Court Opinion

ID: 5948433
Source: CourtListenerOpinion
Date Created: 2022-01-13 06:11:33.487268+00
Date Added: 2024-06-11T08:47:32.507896
License: Public Domain

Appeal by the defendant from k judgment of the Supreme Court, Queens County (Groh, J.), rendered July 14, 1989, convicting him of criminal sale of a controlled substance in the third degree, and criminal possession of a controlled substance in the third degree, upon a jury verdict, and imposing sentence. The appeal brings up for review the denial, after a hearing, of that branch of the defendant’s omnibus motion which was to suppress identification testimony.
Ordered that the judgment is affirmed.
*724The defendant claims that he was denied due process of law as a result of the court’s refusal to suppress testimony regarding a precinct showup by an undercover police officer who had purchased a quantity of crack cocaine from him during a so-called "buy and bust” operation. We disagree. The record establishes that the officer’s viewing of the defendant within an hour after the undercover drug purchase "was not an identification procedure but merely a confirmation that the right man had been arrested” (People v Connor, 137 AD2d 701, 702; see also, People v Morales, 37 NY2d 262).

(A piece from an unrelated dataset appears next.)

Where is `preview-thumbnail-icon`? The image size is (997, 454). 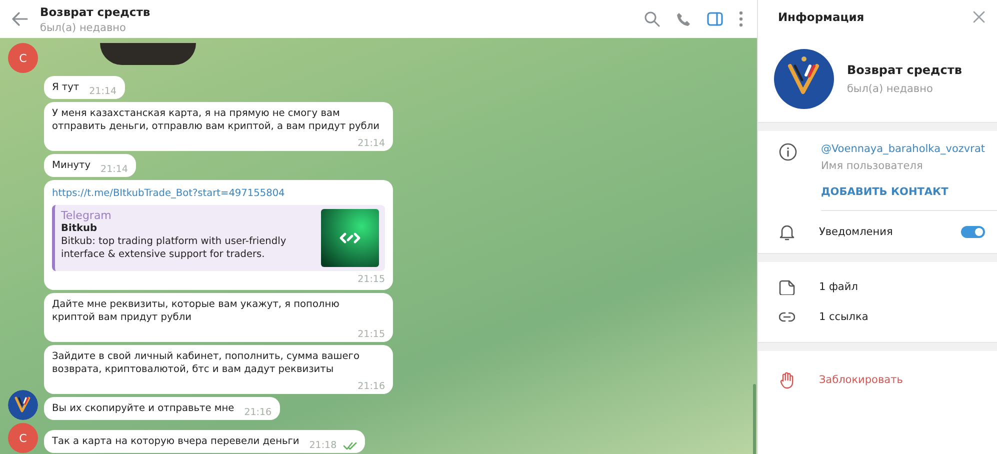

We also find that the trial court properly denied the defendant’s request for a missing witness charge (see, People v Kitching, 78 NY2d 532; People v Gonzalez, 68 NY2d 424).

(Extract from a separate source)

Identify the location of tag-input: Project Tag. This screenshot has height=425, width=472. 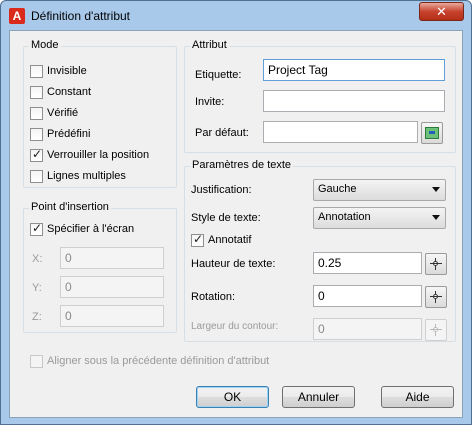
(354, 70).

Further, we are not persuaded by the defendant’s claim that the trial court improperly admitted testimony that, shortly after the undercover drug purchase, the defendant was observed handing the prerecorded buy money to a woman and that when the woman was arrested, the prerecorded money was found in her bag. "[I]t is well established that testimony which is necessary for the jury to understand the sequence of events and to avoid speculation is admissible to complete a narrative of the episode” (People v Santiago, 158 AD2d 629, 630). Bracken, J. P., Rosenblatt, Miller and O’Brien, JJ., concur.